Além de todas as observações já citadas neste artigo, recomendo conversar com as pessoas, amigos, familiares que vivem na zona rural, logo você terá uma lista de locais a visitar em determinadas épocas do ano.
No campo, evite fazer barulhos, as corujas possuem audição sensível ao ponto de detectar sua presa mexendo no solo, escondida entre a vegetação. Sendo assim, o silêncio é essencial. Caminhe com passos leves, nada de ficar arrastando o pé e conversando com o colega.
Eu faço o planejamento da corujada para estar a campo duas horas antes do nascer do sol ou três horas antes do pôr (sempre aproveito para passarinhar também). Não é regra, mas costumo ouvir os cantos ao cair a noite e minutos antes do nascer do Sol. Todavia, vale lembrar que cada espécie tem seus hábitos.
A maior parte das corujas vivem dentro ou nas bordas florestais, mas algumas espécies estão bem adaptadas às construções humanas, como a suindara (Tyto furcata), que também é reconhecida como coruja-da-igreja, aliás, ela ganhou este apelido por nidificar nas torres das construções.
Enfim, caso escolha uma Unidade de Conservação para “corujar”, verifique com a administração do Parque as necessidades para entrar fora do horário de visitação. Normalmente a gestão libera o acesso aos observadores de aves, quando há segurança para o visitante.
Considere fatores climáticos no planejamento e evite as noites chuvosas, com vento e baixa pressão atmosférica.
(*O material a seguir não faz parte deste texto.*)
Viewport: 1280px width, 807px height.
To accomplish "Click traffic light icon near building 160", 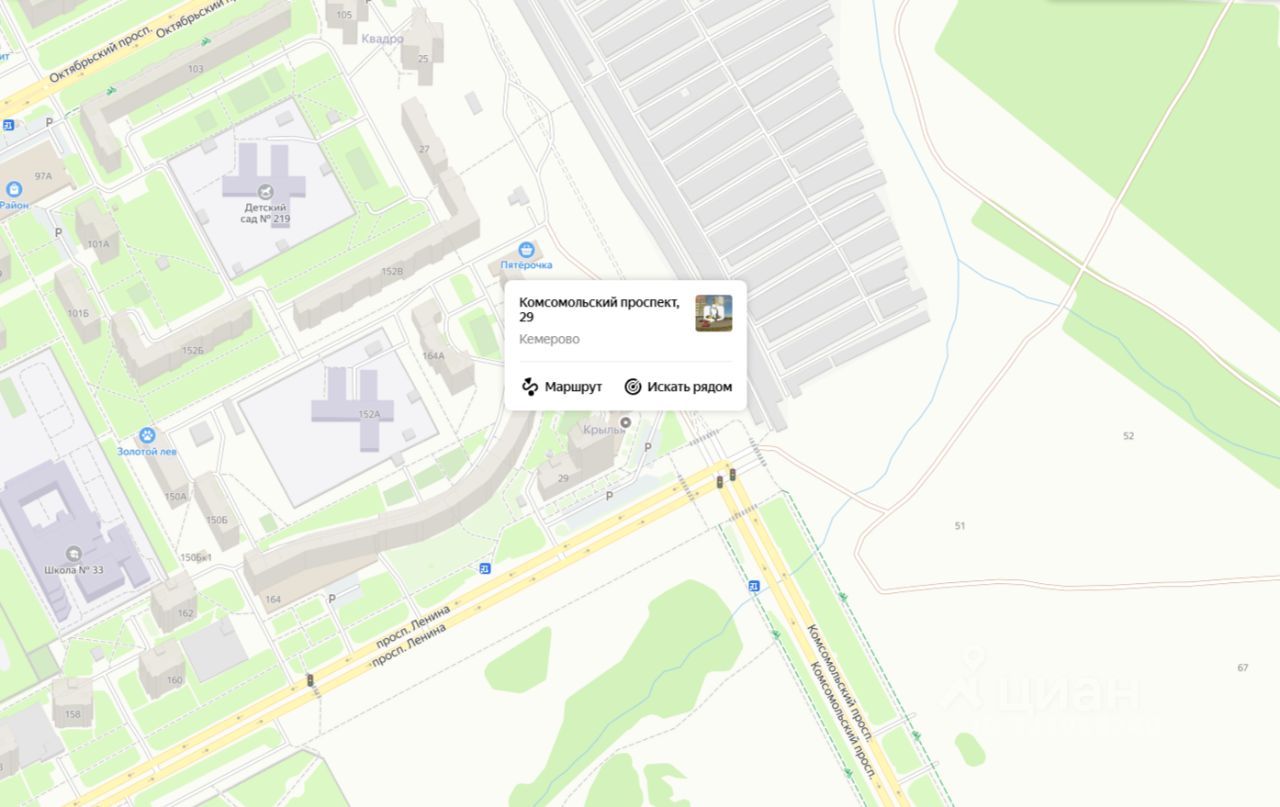I will 310,681.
Normalmente, as corujas diminuem as atividades nessas ocasiões.
Pense sempre em sua segurança, vá com alguém (mas em silêncio) ou previamente, avise uma pessoa de sua confiança, diga onde está indo, que horas pretende voltar e quando chegar.
Vai seguir para áreas naturais, campos abertos ou florestas? Utilize perneiras, nunca se sabe onde estará uma serpente descansando e se é difícil ver corujas por sua camuflagem, imagine jararacas? Melhor prevenir acidentes, utilize perneiras ou botas apropriadas com cano longo.
Que a sabedoria das corujas esteja com você.